__Given exercise__
Reproduce the listing below word for word, limited to the part that opens with the line containing "Describe the element at coordinates (640, 145)" and closes with the line containing "center [523, 1211].".

__The data__
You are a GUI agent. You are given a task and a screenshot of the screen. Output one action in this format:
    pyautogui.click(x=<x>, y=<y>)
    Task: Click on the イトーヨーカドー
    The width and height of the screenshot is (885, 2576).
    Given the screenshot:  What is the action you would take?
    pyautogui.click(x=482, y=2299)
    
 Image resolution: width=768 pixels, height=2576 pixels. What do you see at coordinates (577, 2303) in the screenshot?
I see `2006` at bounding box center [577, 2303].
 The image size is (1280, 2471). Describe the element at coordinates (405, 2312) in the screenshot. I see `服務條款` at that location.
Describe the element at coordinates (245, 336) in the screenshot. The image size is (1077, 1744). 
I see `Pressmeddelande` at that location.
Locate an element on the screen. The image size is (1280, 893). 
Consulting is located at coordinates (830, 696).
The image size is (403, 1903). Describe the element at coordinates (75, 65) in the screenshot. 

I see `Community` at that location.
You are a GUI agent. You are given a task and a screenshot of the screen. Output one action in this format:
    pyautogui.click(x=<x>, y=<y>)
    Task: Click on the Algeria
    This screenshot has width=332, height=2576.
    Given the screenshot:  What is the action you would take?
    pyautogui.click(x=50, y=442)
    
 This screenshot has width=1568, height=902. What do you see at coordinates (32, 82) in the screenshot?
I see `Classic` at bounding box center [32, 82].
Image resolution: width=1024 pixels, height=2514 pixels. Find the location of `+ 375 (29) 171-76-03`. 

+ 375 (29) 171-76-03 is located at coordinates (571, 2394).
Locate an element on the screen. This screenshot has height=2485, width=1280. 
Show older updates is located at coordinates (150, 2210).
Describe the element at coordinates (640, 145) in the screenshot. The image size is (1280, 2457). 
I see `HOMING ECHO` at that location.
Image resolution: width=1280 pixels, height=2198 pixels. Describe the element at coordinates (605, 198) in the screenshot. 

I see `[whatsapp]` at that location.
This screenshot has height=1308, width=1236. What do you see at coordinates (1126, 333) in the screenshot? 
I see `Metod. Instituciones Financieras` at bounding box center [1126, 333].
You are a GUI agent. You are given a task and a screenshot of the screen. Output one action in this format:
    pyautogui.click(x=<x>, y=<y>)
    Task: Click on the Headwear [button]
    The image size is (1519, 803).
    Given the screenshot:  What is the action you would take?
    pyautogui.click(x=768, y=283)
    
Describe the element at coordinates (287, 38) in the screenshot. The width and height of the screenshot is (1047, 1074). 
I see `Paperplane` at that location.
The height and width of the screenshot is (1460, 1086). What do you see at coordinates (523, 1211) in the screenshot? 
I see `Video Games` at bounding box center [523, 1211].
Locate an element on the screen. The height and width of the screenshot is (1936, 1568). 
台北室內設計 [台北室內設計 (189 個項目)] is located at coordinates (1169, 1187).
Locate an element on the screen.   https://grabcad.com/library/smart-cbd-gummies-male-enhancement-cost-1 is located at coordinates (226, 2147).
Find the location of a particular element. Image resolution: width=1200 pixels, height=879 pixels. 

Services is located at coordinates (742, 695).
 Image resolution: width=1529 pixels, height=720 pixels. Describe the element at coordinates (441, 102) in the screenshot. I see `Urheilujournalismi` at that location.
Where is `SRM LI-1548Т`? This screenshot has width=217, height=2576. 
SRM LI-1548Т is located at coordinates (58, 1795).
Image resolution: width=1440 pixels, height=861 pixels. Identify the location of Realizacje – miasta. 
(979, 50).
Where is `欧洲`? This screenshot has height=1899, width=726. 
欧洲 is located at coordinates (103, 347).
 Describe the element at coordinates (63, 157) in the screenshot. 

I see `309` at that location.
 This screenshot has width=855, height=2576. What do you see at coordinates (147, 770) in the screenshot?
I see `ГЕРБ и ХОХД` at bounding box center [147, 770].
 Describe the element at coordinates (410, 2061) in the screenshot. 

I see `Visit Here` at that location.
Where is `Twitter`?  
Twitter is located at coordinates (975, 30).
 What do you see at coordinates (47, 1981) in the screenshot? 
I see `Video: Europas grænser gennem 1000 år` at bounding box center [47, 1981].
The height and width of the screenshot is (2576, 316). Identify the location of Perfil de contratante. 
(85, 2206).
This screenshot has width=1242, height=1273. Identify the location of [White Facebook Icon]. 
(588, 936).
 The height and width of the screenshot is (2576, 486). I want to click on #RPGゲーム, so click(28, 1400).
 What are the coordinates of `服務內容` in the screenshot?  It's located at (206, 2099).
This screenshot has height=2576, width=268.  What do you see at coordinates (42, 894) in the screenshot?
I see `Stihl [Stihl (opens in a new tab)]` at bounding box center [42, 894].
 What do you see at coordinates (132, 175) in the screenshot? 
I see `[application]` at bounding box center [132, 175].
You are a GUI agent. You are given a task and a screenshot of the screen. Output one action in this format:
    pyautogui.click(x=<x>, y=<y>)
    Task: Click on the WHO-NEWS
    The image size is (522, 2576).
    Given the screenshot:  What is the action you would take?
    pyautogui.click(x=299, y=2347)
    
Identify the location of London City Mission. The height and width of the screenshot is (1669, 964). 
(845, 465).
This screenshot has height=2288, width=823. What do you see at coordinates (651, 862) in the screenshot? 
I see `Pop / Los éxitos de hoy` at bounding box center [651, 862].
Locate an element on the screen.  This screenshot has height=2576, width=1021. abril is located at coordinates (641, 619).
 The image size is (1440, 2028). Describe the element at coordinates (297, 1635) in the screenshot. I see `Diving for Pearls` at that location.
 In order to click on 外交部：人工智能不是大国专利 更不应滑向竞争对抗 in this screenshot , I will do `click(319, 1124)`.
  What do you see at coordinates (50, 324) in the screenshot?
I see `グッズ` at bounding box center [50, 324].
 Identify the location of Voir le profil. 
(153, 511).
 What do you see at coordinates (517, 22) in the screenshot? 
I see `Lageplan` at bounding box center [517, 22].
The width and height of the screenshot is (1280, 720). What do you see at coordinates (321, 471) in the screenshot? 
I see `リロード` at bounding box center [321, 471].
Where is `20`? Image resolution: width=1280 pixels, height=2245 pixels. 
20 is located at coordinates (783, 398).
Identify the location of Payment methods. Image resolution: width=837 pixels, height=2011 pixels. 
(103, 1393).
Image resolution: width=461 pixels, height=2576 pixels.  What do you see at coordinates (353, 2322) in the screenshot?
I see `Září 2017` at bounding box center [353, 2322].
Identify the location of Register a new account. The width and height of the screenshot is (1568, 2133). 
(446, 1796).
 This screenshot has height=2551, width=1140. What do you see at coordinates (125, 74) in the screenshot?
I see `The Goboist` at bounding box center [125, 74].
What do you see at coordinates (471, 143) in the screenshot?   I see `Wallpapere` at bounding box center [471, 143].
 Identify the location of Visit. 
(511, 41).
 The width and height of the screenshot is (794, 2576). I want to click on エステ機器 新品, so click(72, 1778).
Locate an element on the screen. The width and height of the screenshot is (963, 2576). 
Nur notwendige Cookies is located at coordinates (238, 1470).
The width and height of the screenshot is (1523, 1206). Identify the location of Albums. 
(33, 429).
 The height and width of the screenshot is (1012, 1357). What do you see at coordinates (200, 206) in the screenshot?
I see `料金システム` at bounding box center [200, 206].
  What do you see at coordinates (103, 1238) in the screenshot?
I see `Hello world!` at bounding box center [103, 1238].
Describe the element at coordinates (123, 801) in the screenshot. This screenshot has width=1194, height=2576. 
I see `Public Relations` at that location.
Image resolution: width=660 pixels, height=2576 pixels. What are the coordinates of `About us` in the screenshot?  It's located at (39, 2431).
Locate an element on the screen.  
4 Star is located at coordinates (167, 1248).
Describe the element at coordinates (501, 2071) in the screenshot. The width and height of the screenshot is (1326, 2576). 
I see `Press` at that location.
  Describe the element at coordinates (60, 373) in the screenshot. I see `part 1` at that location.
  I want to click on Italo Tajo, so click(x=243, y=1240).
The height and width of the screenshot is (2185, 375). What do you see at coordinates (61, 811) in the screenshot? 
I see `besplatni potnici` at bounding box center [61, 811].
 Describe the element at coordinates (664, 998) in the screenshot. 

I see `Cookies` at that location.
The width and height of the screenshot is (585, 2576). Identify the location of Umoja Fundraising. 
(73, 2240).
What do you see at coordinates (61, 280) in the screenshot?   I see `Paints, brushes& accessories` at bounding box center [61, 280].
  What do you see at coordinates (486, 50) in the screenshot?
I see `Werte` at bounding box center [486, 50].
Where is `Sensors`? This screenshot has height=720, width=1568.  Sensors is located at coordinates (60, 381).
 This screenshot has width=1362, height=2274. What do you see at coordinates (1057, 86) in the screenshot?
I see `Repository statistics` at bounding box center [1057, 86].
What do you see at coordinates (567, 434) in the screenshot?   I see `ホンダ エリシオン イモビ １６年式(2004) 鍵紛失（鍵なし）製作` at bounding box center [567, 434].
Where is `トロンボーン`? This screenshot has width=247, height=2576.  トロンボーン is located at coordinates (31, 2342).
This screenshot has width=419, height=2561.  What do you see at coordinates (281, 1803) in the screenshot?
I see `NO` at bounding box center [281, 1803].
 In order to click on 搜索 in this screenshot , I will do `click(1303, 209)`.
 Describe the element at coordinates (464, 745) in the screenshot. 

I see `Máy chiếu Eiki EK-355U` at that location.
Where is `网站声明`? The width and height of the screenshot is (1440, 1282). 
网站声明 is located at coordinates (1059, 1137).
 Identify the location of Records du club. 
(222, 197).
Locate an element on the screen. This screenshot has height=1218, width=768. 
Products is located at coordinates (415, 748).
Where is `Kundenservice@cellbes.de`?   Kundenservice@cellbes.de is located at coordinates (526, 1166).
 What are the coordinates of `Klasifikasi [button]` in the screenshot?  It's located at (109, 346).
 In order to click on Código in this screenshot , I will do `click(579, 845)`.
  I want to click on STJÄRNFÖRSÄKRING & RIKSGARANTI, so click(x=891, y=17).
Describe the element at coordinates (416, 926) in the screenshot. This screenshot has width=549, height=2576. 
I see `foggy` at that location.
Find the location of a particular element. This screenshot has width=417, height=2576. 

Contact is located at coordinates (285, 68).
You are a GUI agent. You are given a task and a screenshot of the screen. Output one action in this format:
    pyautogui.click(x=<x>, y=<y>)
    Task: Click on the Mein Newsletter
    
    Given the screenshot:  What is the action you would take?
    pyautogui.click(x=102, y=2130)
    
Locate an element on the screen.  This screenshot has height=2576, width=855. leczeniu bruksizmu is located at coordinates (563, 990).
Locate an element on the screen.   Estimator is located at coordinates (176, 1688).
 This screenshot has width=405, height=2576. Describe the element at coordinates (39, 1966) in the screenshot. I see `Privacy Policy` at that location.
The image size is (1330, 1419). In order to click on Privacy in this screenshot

__Finished answer__
Describe the element at coordinates (640, 145) in the screenshot. The image size is (1280, 2457). 
I see `HOMING ECHO` at that location.
Image resolution: width=1280 pixels, height=2198 pixels. Describe the element at coordinates (605, 198) in the screenshot. 

I see `[whatsapp]` at that location.
This screenshot has height=1308, width=1236. What do you see at coordinates (1126, 333) in the screenshot? 
I see `Metod. Instituciones Financieras` at bounding box center [1126, 333].
You are a GUI agent. You are given a task and a screenshot of the screen. Output one action in this format:
    pyautogui.click(x=<x>, y=<y>)
    Task: Click on the Headwear [button]
    The image size is (1519, 803).
    Given the screenshot:  What is the action you would take?
    pyautogui.click(x=768, y=283)
    
Describe the element at coordinates (287, 38) in the screenshot. The width and height of the screenshot is (1047, 1074). 
I see `Paperplane` at that location.
The height and width of the screenshot is (1460, 1086). What do you see at coordinates (523, 1211) in the screenshot? 
I see `Video Games` at bounding box center [523, 1211].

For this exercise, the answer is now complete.